Sesinden de nefret ediyorum. Ama zaten bunu da biliyorsun. Sesinin beni, bütün gece içsem bile sarhoş olamayacağım kadar dağıttığını biliyorsun. Ben söylemedim. Sen zaten biliyordun. Gözlerini kısıp yine baktığında içime, görmüştün onu da. Sana gözlerini kısıp bakmayı yasaklamak istiyorum. Beni düşünmenden de nefret ediyorum. Canımı yakıyorsun. Benim kendi canımı yaktığımdan daha çok canımı yakıyorsun.

Bilmenden nefret ediyorum ama biliyorsun. Özlüyorum. Kimseye bakmamışken öyle bana baktın, o gece. O geceyi özlüyorum. Bir kez daha içimi okuduğun o geceyi… Lanet olsun büyümek istemiyorum. Doğum günümü ilk kutlayan sendin ya, o doğum günümü özlüyorum. Gizlice konuşmalarımızı, gizli kavgalarımızı bile özlüyorum. İmkânsızlığını bilsem de odamın camına bir tek papatya atmanı istiyorum aptal adam! İnan atsaydın o papatyayı da saklardım bir kitabımın arasında. Tıpkı seninle ilgili her hayalim için kitaplarımın arasında sıkıştırdığım papatyalar gibi. Senin bulduğun papatyalar gibi… Ya da belki senin elinden geleni başucuma koyardım. Gerçekten gözümü senle açmak için.

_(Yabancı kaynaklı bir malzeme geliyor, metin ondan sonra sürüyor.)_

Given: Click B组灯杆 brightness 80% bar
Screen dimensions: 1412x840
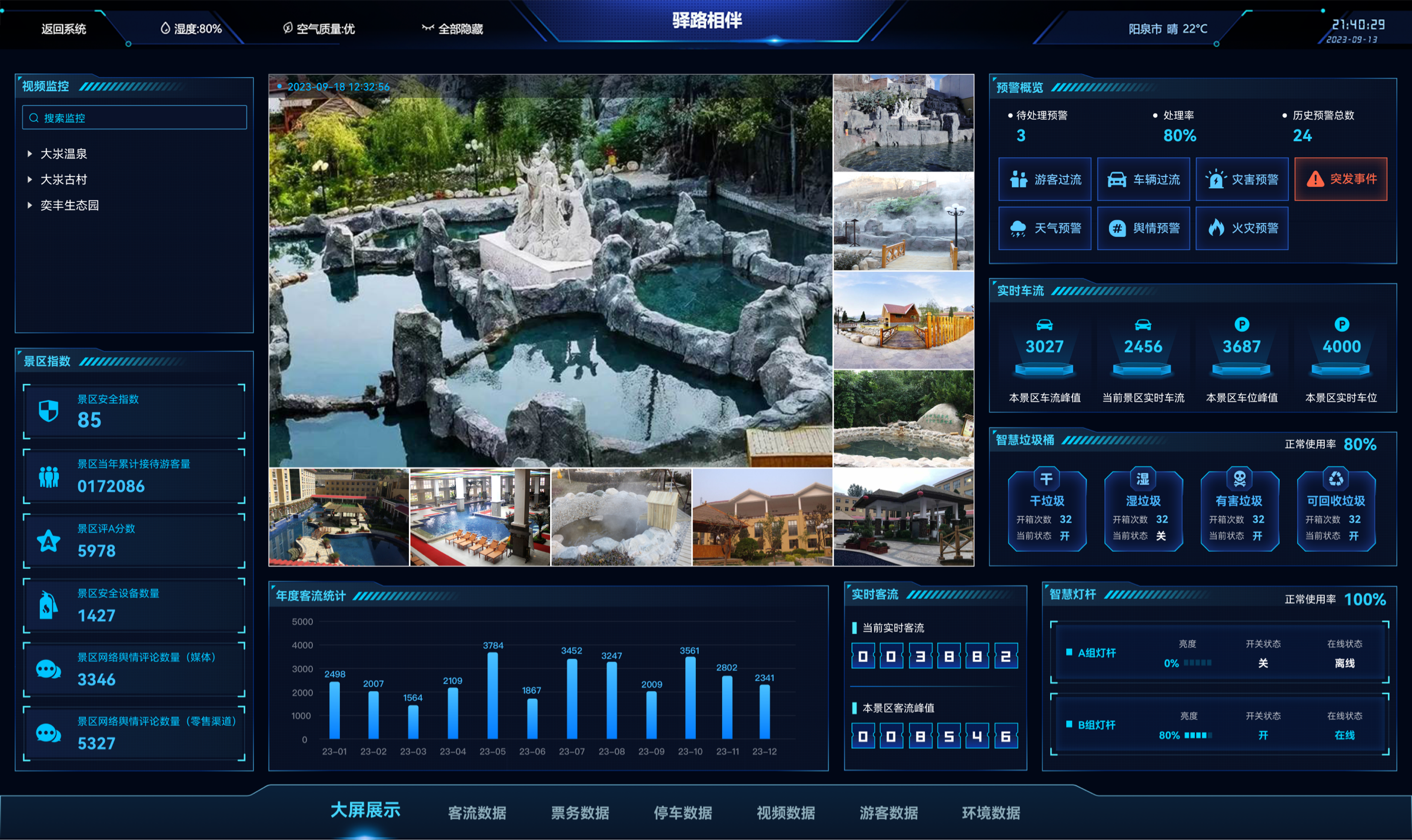Looking at the screenshot, I should 1198,735.
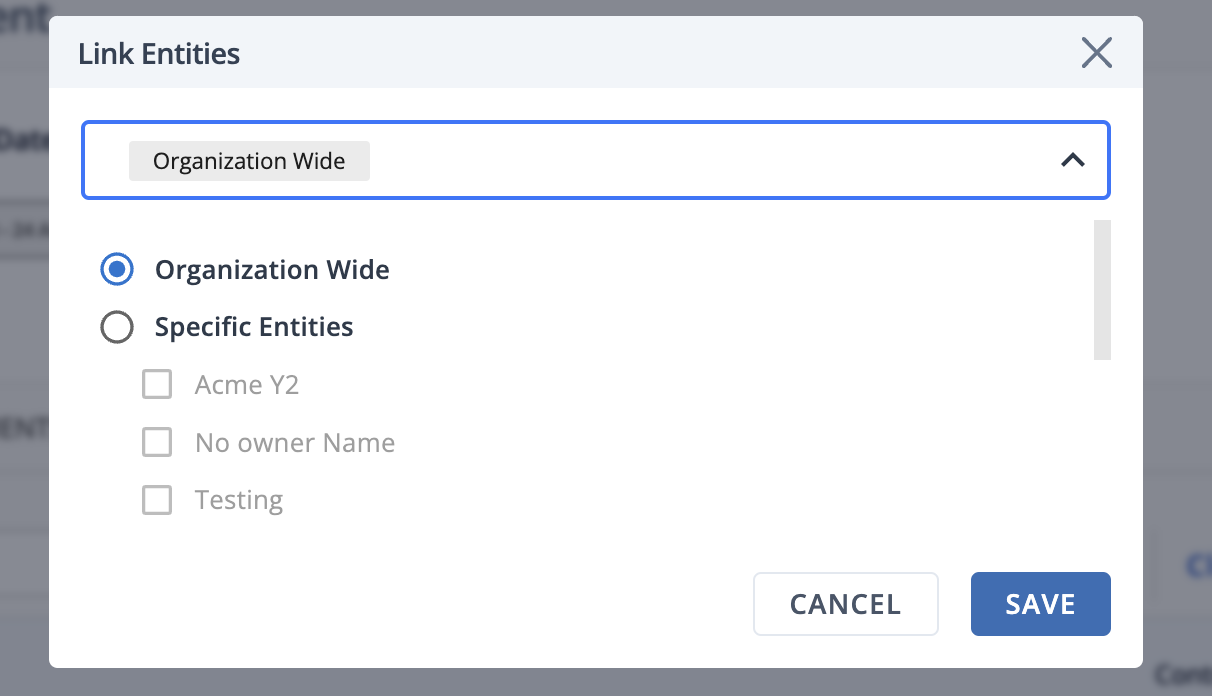
Task: Click the No owner Name label text
Action: 295,443
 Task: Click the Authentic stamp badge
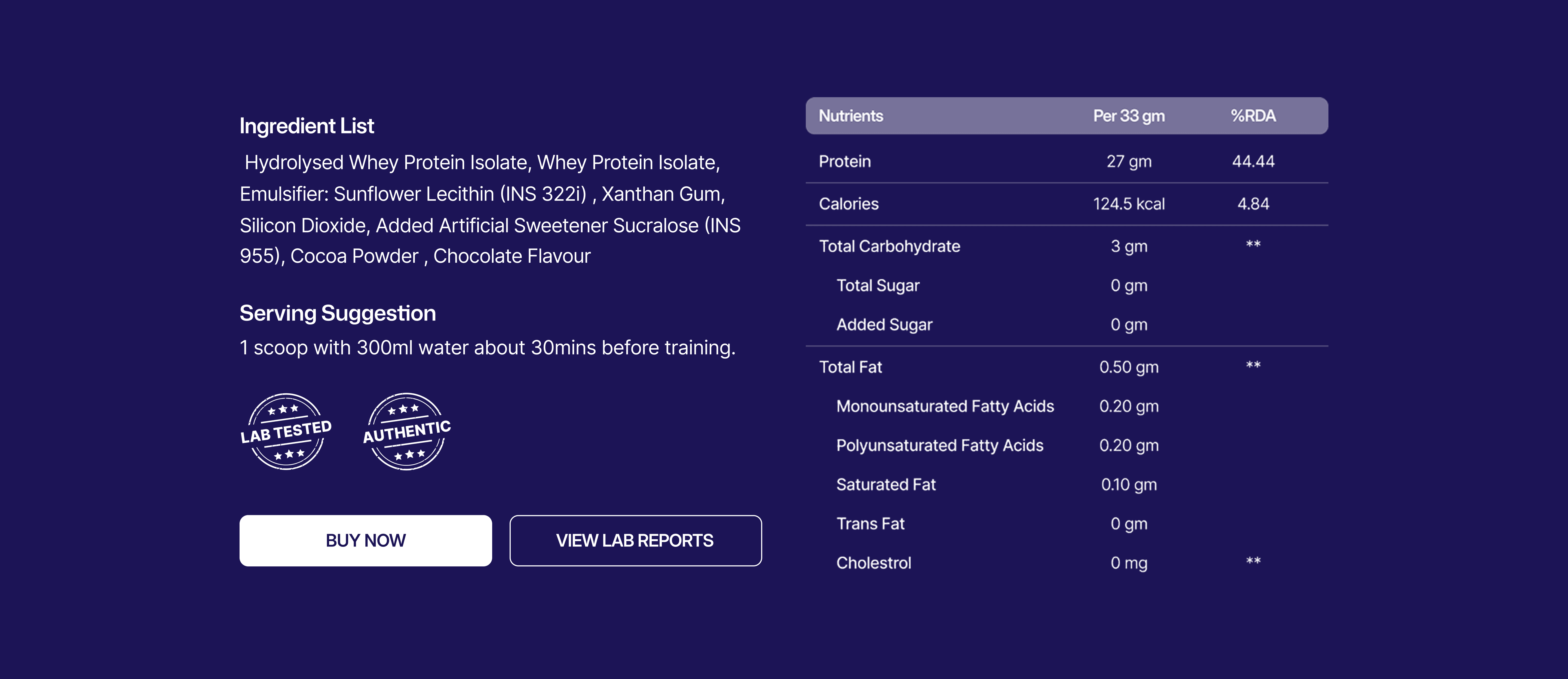(407, 431)
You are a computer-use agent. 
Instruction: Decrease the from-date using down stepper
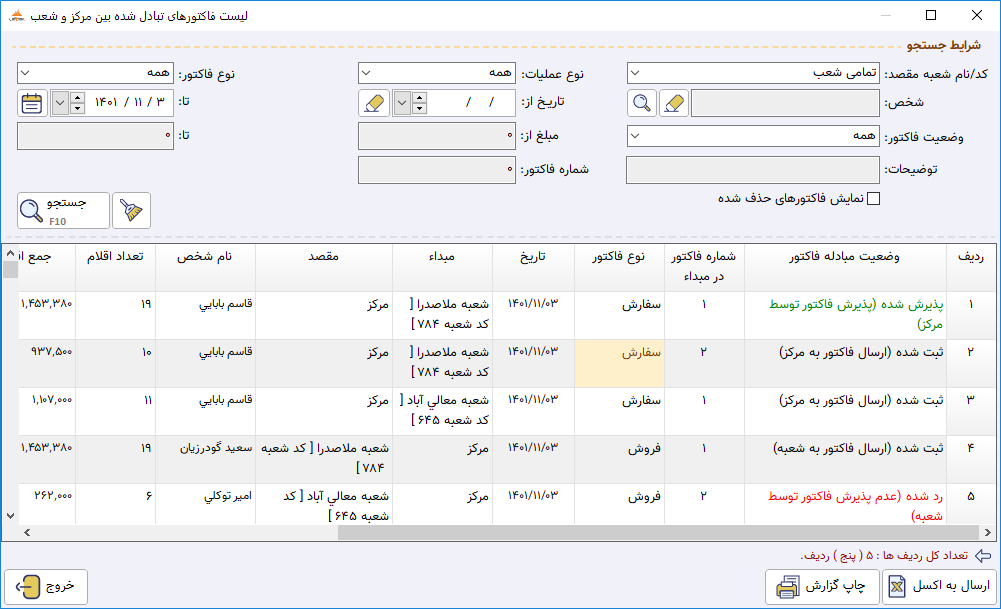coord(419,109)
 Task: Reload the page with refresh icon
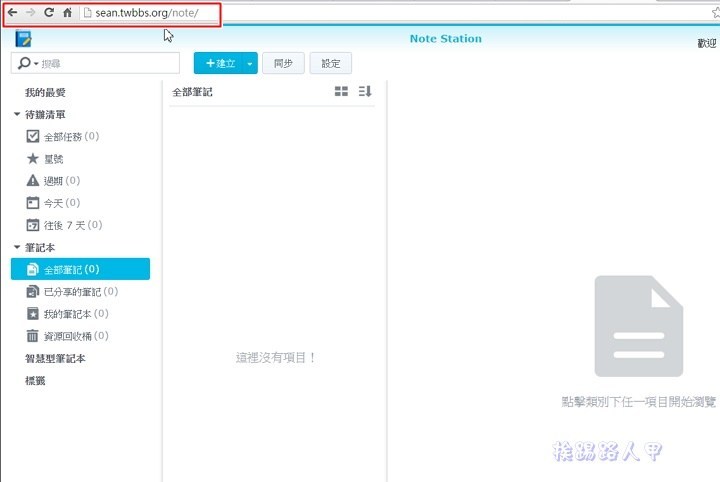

Ve kahretsin en çok bundan nefret ediyorum. Bana benzememen beni mahvediyor. Belki de her gün bu yüzden sarhoş gibi dolaşıyorum ortalıkta. Bana benzemeden benim gibi olman hayal gücümü zorluyor. Ben koştum sana. Son canımla anlattım her şeyi, belki de son nefesimi de o an verdim yanında. Benden önce fark ettin öldüğümü. Ama tutmadın elimden. Ezemedin o kahrolası egonu. Ve şimdi sırf bana benzemediğin için kendi köşende vermeyi tercih ediyorsun son nefesini. Ama o kadar kolay olmayacak inan bana. Nefes almıyor artık hislerim. Ben bittim! Ama sen ve kalbin son nefesinde bile beni yanında isteyeceksin…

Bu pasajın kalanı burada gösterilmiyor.